Mr. Scarborough's Family eBook

This eBook from the Gutenberg Project consists of approximately 795 pages of information about Mr. Scarborough's Family.

Then Augustus finished the conversation.  “I am determined to treat it all as though it were a joke, and, as a joke, one to be spoken of lightly.  It was a strong measure, certainly, this attempt to rob me of twenty or thirty thousand pounds a year.  But it was done in favor of my brother, and therefore let it pass.  I am at a loss to conceive what my father has done with his money.  He hasn’t given Mountjoy, at any rate, more than a half of his income for the last five or six years, and his own personal expenses are very small.  Yet he tells me that he has the greatest difficulty in raising a thousand pounds, and positively refuses in his present difficulties to add above five hundred a year to my former allowance.  No father who had thoroughly done his duty by his son, could speak in a more fixed and austere manner.  And yet he knows that every shilling will be mine as soon as he goes.”  The servant who was waiting upon them had been in and out of the room while this was said, and must have heard much of it.  But to that Augustus seemed to be quite indifferent.  And, indeed, the whole family story was known to every servant in the house.  It is true that gentlemen and ladies who have servants do not usually wish to talk about their private matters before all the household, even though the private matters may be known; but this household was unlike all others in that respect.  There was not a housemaid about the rooms or a groom in the stables who did not know how terrible a reprobate their master had been.

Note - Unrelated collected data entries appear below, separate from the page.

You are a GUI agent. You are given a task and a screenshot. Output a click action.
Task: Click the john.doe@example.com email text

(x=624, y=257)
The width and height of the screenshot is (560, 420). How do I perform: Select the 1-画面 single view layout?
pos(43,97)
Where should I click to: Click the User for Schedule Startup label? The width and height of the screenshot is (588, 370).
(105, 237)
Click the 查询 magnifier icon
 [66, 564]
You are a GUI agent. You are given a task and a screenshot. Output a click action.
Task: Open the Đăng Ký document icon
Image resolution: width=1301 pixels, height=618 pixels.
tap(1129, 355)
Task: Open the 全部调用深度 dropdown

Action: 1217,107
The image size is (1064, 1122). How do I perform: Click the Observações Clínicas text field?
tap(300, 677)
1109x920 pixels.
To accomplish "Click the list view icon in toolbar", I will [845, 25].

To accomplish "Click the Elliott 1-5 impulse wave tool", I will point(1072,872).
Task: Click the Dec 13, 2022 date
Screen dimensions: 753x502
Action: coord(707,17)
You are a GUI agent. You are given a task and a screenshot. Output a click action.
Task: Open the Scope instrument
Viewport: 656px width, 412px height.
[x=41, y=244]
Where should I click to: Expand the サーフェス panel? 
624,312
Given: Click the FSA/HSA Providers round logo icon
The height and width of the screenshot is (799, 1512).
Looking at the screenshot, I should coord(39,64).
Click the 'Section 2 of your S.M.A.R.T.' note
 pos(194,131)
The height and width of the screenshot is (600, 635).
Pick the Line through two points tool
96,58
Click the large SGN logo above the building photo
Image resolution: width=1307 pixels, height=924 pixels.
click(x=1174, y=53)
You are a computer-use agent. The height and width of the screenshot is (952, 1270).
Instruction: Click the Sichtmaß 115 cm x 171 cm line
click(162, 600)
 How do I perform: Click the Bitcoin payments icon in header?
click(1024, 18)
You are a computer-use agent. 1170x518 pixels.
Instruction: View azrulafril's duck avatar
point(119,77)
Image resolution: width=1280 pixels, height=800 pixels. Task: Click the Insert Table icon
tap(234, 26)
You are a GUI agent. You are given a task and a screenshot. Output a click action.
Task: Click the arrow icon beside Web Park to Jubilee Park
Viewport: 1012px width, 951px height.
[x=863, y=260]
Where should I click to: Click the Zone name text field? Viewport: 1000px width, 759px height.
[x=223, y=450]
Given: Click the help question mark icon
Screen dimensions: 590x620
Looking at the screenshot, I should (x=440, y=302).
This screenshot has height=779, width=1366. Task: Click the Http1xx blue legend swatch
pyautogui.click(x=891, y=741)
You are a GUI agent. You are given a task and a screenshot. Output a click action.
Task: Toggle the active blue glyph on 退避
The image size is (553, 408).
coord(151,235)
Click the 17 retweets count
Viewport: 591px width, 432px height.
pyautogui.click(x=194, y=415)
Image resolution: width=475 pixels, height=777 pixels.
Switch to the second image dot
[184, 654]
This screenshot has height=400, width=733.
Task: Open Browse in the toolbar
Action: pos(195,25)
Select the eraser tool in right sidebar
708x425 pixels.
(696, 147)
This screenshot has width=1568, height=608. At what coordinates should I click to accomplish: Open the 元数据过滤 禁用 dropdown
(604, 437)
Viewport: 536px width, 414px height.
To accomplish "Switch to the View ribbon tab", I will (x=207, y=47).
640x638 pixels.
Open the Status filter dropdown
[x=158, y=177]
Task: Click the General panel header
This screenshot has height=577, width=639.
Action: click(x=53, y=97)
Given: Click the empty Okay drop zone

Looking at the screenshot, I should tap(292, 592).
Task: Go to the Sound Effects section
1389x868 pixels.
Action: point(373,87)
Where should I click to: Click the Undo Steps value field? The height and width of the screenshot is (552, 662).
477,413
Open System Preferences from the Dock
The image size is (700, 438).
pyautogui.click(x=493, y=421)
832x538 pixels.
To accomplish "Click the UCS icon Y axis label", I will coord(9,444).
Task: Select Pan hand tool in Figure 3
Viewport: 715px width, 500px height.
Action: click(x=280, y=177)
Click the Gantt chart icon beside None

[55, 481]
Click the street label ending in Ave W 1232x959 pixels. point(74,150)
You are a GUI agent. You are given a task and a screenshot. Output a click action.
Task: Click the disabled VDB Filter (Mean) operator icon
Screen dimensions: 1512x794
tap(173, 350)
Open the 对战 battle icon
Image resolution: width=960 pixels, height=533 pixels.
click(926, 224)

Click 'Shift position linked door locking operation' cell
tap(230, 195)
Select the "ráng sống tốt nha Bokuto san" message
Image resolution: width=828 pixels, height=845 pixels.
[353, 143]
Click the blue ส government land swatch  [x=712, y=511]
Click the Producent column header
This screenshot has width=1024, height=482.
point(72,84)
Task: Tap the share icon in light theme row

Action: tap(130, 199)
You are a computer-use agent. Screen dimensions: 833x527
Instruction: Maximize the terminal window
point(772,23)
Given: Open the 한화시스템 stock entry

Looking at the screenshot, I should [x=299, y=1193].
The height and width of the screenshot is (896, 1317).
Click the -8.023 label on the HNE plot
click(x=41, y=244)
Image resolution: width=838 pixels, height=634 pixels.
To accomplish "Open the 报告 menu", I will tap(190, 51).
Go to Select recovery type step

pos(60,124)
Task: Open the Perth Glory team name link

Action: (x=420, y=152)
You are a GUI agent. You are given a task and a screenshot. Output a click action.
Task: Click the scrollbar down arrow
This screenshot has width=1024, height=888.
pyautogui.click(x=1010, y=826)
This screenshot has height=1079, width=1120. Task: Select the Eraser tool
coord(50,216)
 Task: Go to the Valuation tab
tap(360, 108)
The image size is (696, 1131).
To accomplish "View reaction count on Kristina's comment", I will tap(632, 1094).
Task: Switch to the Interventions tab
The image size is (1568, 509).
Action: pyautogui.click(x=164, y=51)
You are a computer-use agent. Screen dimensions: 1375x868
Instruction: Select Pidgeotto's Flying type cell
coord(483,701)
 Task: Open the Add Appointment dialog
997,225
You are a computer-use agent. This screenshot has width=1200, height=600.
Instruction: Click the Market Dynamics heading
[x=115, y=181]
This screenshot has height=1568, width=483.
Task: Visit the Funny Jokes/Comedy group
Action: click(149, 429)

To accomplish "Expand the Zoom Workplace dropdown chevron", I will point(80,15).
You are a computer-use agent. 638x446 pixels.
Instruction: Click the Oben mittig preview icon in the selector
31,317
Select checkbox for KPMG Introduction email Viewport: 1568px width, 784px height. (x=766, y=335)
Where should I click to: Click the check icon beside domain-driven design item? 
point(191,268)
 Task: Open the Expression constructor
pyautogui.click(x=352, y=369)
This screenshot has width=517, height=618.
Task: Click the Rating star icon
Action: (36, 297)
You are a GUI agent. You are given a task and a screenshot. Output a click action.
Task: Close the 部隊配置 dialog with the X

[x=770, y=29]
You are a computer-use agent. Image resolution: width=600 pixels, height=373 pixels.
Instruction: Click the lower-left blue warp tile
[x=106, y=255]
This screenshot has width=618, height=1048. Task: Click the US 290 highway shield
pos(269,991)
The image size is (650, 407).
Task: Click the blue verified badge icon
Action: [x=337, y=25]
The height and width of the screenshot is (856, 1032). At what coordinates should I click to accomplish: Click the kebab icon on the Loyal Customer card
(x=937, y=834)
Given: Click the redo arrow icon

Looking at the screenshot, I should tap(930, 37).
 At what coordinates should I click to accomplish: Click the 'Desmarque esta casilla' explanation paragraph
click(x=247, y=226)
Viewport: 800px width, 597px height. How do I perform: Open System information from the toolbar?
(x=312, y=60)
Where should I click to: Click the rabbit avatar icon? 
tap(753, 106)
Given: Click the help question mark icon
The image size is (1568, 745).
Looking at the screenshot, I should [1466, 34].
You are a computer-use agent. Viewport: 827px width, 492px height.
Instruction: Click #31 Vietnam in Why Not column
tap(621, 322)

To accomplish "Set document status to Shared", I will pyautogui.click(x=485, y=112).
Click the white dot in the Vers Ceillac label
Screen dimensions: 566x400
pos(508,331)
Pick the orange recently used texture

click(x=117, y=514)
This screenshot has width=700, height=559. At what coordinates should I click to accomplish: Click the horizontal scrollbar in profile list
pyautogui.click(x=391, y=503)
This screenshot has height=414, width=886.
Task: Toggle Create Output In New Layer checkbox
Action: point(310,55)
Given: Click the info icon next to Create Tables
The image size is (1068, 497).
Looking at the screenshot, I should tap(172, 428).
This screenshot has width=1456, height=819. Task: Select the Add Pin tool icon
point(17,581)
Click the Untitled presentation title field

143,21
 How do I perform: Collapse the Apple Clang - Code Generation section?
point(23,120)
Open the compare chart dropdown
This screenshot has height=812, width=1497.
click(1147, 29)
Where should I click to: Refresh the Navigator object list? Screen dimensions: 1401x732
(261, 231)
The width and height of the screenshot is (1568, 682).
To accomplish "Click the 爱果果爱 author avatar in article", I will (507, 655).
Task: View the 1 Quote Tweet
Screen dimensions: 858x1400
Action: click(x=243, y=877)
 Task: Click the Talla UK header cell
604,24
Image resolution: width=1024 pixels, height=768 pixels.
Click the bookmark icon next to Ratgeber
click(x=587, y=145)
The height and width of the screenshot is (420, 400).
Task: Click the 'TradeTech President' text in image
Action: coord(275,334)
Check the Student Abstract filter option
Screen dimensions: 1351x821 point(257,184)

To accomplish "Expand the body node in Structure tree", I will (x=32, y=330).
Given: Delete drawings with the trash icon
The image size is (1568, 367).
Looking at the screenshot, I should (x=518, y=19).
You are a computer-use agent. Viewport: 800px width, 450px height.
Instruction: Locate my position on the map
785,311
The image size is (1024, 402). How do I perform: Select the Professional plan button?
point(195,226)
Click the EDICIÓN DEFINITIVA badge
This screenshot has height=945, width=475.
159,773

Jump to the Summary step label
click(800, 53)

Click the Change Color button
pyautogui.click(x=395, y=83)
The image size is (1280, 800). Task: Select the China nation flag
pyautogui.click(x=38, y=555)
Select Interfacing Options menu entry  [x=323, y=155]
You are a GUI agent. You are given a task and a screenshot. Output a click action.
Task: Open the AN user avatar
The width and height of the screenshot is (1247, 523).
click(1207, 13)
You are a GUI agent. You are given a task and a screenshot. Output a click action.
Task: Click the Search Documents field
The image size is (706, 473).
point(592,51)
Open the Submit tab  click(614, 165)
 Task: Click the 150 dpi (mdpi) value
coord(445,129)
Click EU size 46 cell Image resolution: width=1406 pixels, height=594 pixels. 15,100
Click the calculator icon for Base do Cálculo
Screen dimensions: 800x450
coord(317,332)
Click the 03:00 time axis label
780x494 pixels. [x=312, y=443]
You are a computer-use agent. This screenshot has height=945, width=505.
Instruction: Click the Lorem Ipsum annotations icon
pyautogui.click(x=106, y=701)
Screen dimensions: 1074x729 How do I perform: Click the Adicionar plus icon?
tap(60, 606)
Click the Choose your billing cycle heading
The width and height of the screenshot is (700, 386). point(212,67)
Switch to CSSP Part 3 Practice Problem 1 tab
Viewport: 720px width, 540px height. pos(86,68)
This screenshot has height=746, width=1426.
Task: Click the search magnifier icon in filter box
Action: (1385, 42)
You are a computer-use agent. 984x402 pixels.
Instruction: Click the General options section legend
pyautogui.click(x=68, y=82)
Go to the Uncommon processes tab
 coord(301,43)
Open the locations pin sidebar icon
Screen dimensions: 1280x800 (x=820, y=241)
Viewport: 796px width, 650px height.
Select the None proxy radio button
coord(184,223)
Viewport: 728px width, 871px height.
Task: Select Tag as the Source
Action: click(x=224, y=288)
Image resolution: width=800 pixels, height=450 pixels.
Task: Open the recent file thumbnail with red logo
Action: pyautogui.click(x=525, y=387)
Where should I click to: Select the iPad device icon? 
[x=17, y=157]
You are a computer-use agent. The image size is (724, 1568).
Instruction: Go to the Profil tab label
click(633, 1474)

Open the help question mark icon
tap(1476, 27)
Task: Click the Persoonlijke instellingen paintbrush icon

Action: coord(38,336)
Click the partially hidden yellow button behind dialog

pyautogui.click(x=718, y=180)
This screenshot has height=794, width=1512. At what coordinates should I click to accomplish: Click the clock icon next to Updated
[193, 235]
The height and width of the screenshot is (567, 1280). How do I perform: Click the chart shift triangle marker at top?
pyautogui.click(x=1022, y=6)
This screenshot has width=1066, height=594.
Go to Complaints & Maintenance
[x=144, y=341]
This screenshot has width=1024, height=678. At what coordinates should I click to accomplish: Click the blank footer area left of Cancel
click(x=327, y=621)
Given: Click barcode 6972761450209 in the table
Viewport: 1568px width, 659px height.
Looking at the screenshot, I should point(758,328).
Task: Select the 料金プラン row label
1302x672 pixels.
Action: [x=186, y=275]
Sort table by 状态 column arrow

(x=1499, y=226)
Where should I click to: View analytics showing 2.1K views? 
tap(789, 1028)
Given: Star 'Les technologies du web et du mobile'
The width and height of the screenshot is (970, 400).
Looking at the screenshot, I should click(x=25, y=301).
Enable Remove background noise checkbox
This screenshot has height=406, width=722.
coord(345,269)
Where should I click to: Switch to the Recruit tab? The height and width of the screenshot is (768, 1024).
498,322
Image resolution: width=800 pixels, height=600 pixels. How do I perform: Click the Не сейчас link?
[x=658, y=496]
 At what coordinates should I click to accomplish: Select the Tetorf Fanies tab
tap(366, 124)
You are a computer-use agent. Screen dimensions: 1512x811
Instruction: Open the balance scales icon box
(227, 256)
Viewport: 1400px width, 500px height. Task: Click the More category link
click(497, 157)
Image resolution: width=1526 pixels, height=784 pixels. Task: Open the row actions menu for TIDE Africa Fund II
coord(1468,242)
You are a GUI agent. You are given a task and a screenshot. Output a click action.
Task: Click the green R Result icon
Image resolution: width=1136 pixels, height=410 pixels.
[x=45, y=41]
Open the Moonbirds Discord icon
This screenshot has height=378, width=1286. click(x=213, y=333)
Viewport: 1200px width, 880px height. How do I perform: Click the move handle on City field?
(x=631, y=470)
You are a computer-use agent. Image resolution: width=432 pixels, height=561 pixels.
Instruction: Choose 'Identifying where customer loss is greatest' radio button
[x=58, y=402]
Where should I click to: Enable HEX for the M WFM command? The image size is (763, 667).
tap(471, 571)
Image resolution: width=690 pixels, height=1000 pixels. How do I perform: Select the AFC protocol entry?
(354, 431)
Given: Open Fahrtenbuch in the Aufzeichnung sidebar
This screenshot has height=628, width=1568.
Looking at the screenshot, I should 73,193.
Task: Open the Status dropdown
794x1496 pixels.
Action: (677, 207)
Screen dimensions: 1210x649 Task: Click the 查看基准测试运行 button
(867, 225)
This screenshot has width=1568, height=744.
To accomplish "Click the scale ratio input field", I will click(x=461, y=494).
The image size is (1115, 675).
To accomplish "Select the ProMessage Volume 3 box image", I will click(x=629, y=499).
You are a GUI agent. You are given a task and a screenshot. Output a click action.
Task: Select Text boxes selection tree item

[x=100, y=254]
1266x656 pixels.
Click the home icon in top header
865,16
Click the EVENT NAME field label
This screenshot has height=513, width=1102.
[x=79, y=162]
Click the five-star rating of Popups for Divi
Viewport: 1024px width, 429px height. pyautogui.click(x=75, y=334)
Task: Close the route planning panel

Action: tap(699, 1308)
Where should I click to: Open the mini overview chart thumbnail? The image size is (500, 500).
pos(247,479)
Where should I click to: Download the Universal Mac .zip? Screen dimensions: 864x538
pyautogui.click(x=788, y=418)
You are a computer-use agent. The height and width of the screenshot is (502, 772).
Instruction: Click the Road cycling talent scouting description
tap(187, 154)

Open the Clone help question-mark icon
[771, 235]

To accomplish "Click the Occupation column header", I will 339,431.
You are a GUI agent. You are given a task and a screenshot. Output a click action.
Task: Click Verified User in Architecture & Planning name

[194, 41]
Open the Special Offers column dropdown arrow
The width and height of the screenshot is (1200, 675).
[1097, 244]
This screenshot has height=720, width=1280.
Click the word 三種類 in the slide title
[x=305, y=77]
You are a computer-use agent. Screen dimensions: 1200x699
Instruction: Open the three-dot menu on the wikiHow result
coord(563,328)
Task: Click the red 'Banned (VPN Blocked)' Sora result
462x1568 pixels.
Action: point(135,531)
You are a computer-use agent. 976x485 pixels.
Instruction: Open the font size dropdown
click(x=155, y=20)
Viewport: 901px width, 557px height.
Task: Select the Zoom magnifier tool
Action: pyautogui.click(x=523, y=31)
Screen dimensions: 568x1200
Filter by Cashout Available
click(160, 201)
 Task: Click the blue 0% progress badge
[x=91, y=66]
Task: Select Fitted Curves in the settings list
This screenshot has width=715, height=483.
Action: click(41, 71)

“You will see your father before you go to bed?” Miss Scarborough said to her nephew as she left the room.

“Certainly, if he will send to say that he wishes it.”

“He does wish it, most anxiously.”

“I believe that to be your imagination.  At any rate, I will come—­say in an hour’s time.  He would be just as pleased to see Harry Annesley, for the matter of that, or Mr. Grey, or the inspector of police.  Any one whom he could shock, or pretend to shock, by the peculiarity of his opinions, would do as well.”  By that time, however, Miss Scarborough had left the room.

Then the three men sat and talked, and discussed the affairs of the family generally.  New leases had just been granted for adding manufactories to the town of Tretton:  and as far as outward marks of prosperity went all was prosperous.  “I expect to have a water-mill on the lawn before long,” said Augustus.  “These mechanics have it all their own way.  If they were to come and tell me that they intended to put up a wind-mill in my bedroom to-morrow morning, I could only take off my hat to them.  When a man offers you five per cent. where you’ve only had four, he is instantly your lord and master.  It doesn’t signify how vulgar he is, or how insolent, or how exacting.  Associations of the tenderest kind must all give way to trade.  But the shooting which lies to the north and west of us is, I think, safe for the present.  I suppose I must go and see what my father wants, or I shall be held to have neglected my duty to my affectionate parent.”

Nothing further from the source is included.